Biosensing of solitary and clustered abasic site DNA damage lesions with copper nanoclusters and carbon dots

Abstract

Accumulation of potentially mutagenic abasic sites lesions in DNA are often considered as stress induced biomarker for radiation exposure and carcinogenesis. A simple and cost-effective fluorescence based method for detection of abasic sites in dsDNA is demonstrated. DNA was used as a template for copper nanoclusters (Cu NCs) formation. Presence of abasic sites in DNA hinder the formation of Cu NCs resulting in increased presence of Cu(II) in solution. These free copper ions were traced quantitatively by fluorescence quenching of carbon dots (CDs) in solution that report the presence of abasic sites in those DNA samples.
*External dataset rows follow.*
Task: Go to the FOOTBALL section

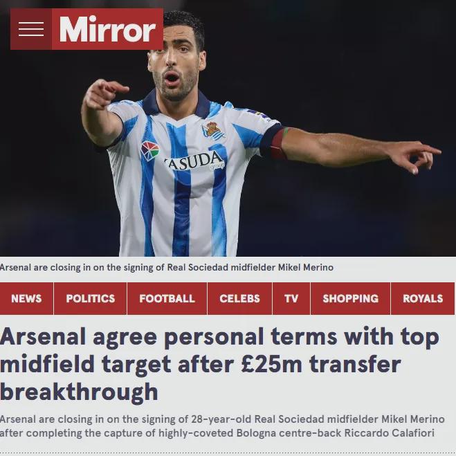Action: tap(167, 298)
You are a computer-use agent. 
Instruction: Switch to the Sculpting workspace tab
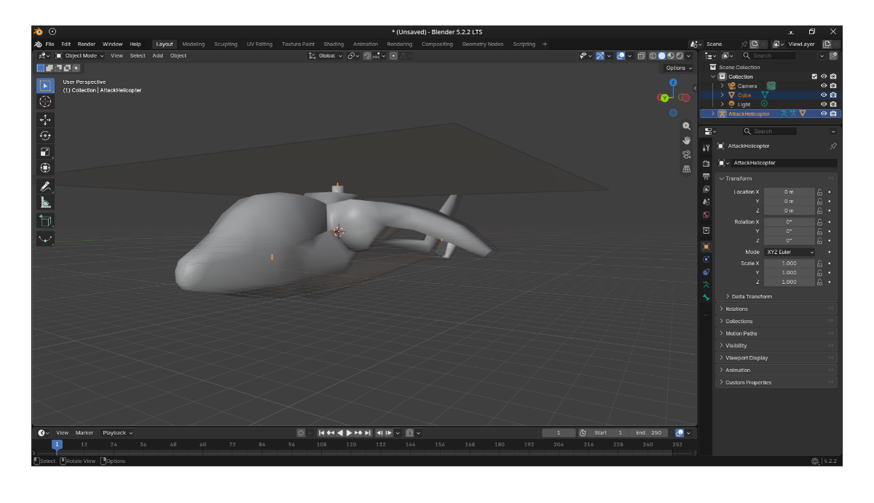tap(226, 44)
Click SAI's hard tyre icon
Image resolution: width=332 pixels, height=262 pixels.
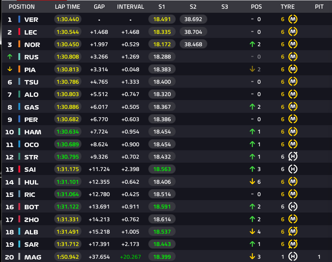tap(293, 169)
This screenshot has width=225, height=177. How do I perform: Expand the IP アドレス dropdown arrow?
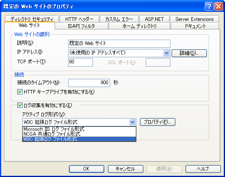pos(166,53)
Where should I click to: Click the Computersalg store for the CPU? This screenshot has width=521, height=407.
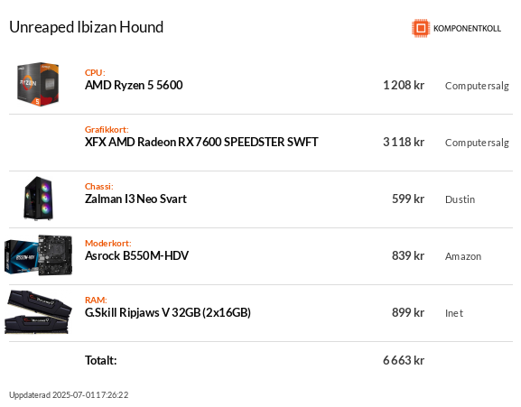[x=477, y=86]
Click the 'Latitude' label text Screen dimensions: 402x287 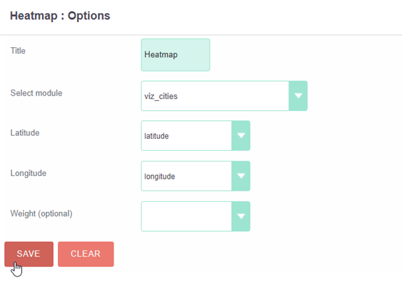[x=25, y=133]
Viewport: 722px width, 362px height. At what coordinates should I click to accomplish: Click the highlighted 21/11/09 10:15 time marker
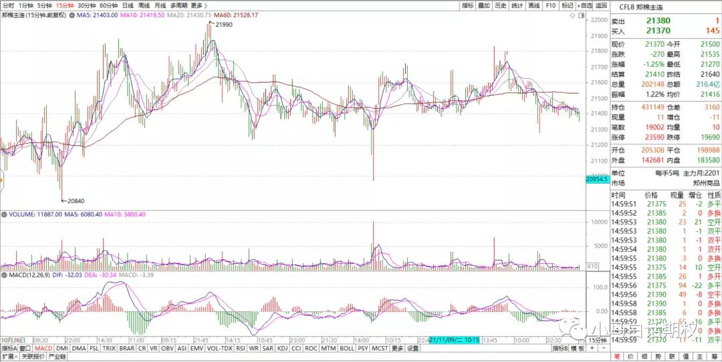click(x=455, y=340)
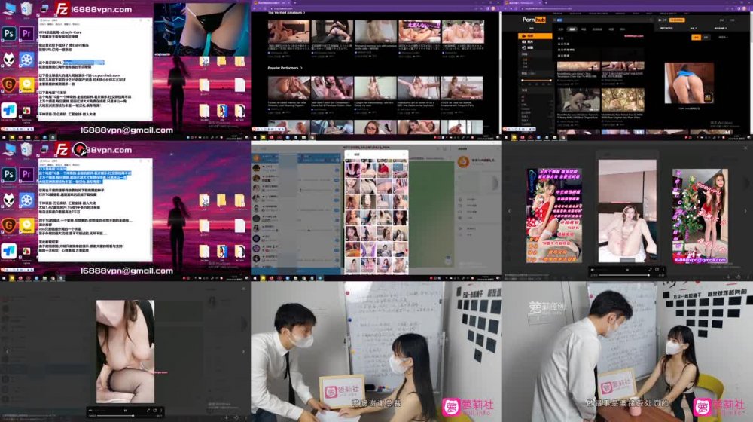Expand the Popular Performers section arrow
Viewport: 753px width, 422px height.
tap(302, 69)
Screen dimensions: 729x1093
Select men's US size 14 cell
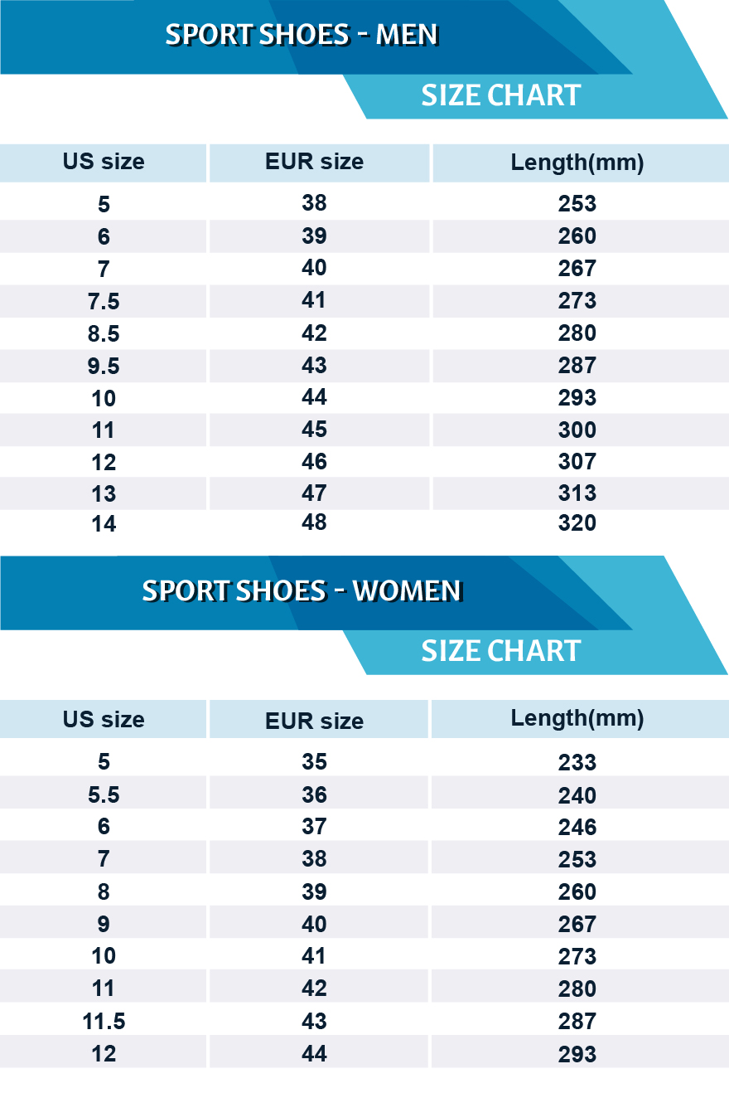pos(104,524)
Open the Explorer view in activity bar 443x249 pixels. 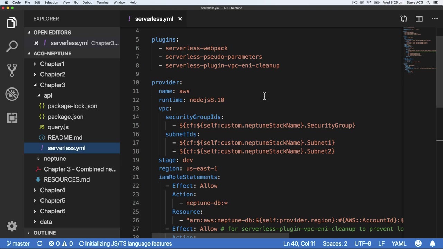(x=12, y=23)
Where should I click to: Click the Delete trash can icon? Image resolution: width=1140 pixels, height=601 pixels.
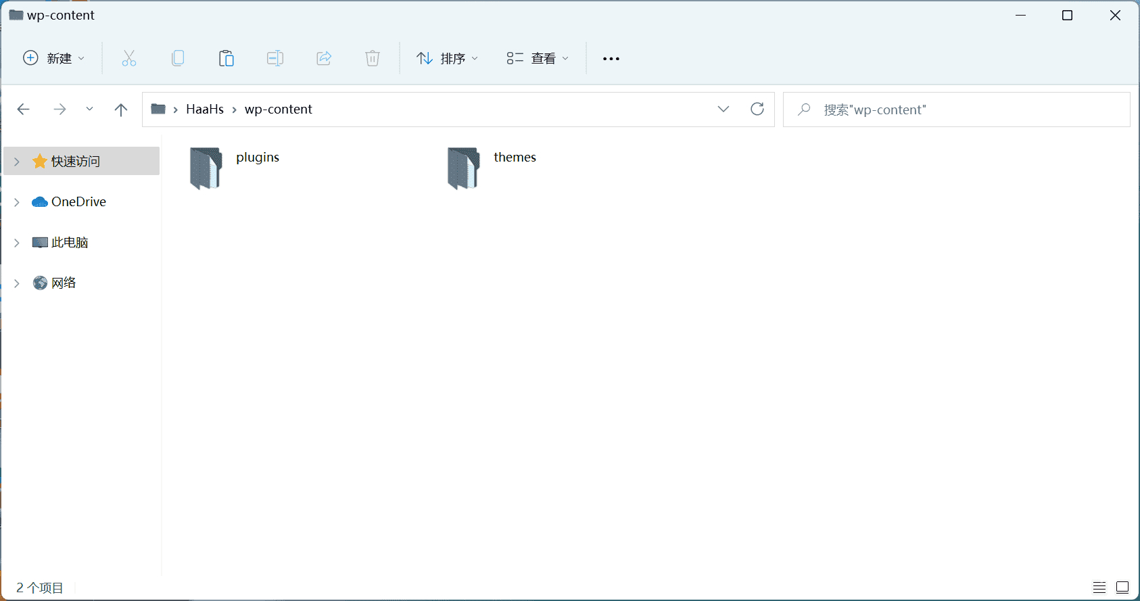(373, 59)
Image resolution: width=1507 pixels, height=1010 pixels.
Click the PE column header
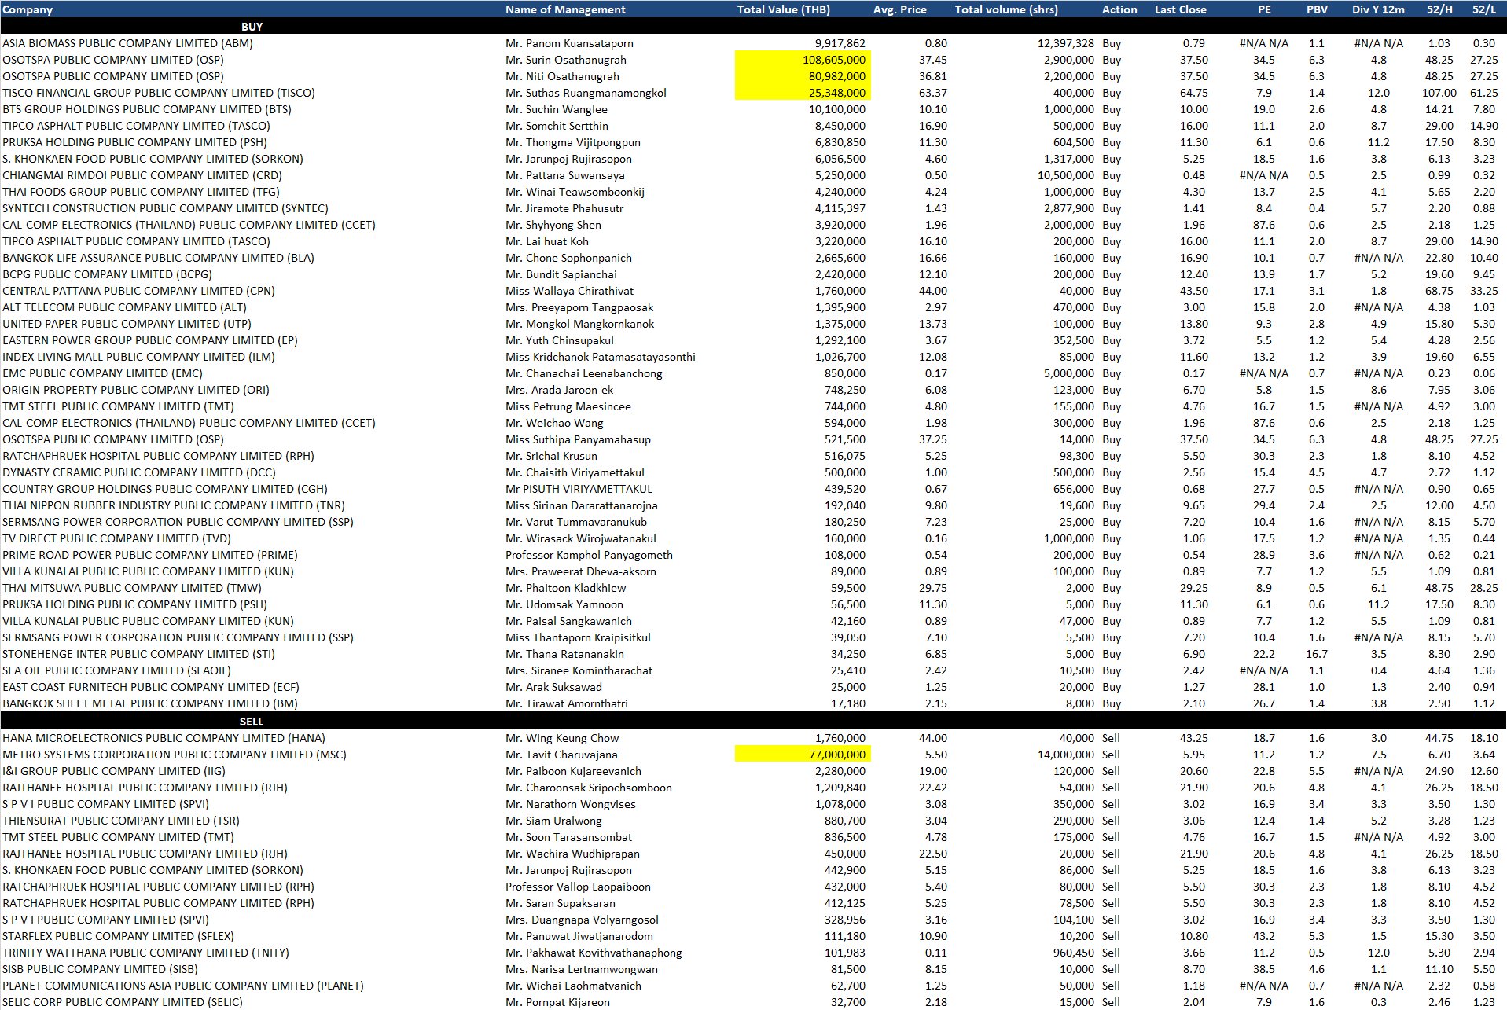click(1264, 9)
Apart from fluorescence properties, binding of Cu NCs are markedly different for normal and abasic sites containing DNA. To demonstrate the inclusiveness of Cu NCs and CD based biosensing of abasic sites, oligomeric DNA, plasmid DNA in linear and condensed form and DNA extracted from onion and HeLa cells were tested and respond sensitively to the presence of abasic sites in nanomolar range of those DNA that is visually noticeable with UV light. The detection strategy works very well for clustered abasic sites DNA damage also, where multiple abasic sites lesions are present in close proximity in DNA and easily detectable by this method through visual inspection under UV light.